### Exercise prompt
Where the line with "Đời sống (377, 41)" appears below, start writing out lines exactly, and finish with the line with "[Bức tâm thư", which is included; write out nothing else.

(Saved data entries)
:::
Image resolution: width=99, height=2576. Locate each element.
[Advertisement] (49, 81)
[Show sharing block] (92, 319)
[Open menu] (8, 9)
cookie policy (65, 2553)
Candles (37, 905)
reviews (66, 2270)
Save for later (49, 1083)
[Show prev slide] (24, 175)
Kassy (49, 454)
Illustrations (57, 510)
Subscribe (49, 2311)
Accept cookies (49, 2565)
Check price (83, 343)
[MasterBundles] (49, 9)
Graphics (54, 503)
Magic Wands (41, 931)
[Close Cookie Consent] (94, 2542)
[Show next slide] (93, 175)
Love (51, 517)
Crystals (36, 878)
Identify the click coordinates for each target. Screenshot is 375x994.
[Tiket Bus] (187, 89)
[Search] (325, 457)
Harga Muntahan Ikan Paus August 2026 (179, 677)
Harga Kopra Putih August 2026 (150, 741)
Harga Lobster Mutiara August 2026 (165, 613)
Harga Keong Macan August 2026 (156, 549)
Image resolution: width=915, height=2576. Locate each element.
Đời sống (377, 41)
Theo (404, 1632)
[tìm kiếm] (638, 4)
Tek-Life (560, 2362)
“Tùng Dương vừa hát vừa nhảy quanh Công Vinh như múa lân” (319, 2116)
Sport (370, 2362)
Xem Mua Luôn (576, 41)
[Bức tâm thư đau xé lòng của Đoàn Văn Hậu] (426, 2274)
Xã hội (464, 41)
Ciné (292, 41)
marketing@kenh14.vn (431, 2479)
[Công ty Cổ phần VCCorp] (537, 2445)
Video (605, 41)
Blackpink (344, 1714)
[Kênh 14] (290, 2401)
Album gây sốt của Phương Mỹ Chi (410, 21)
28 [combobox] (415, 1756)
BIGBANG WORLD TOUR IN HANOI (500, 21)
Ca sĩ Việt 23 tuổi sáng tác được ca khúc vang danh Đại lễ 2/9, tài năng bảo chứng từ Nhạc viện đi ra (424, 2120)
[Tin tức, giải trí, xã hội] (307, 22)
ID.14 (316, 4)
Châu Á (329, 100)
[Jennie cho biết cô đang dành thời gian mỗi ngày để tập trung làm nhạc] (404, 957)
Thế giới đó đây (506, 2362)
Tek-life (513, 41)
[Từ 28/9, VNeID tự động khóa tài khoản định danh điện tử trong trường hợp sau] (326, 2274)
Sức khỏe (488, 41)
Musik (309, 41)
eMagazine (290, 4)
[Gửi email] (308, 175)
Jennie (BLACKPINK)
:::
### Result
Đời sống (377, 41)
Theo (404, 1632)
[tìm kiếm] (638, 4)
Tek-Life (560, 2362)
“Tùng Dương vừa hát vừa nhảy quanh Công Vinh như múa lân” (319, 2116)
Sport (370, 2362)
Xem Mua Luôn (576, 41)
[Bức tâm thư đau xé lòng của Đoàn Văn Hậu] (426, 2274)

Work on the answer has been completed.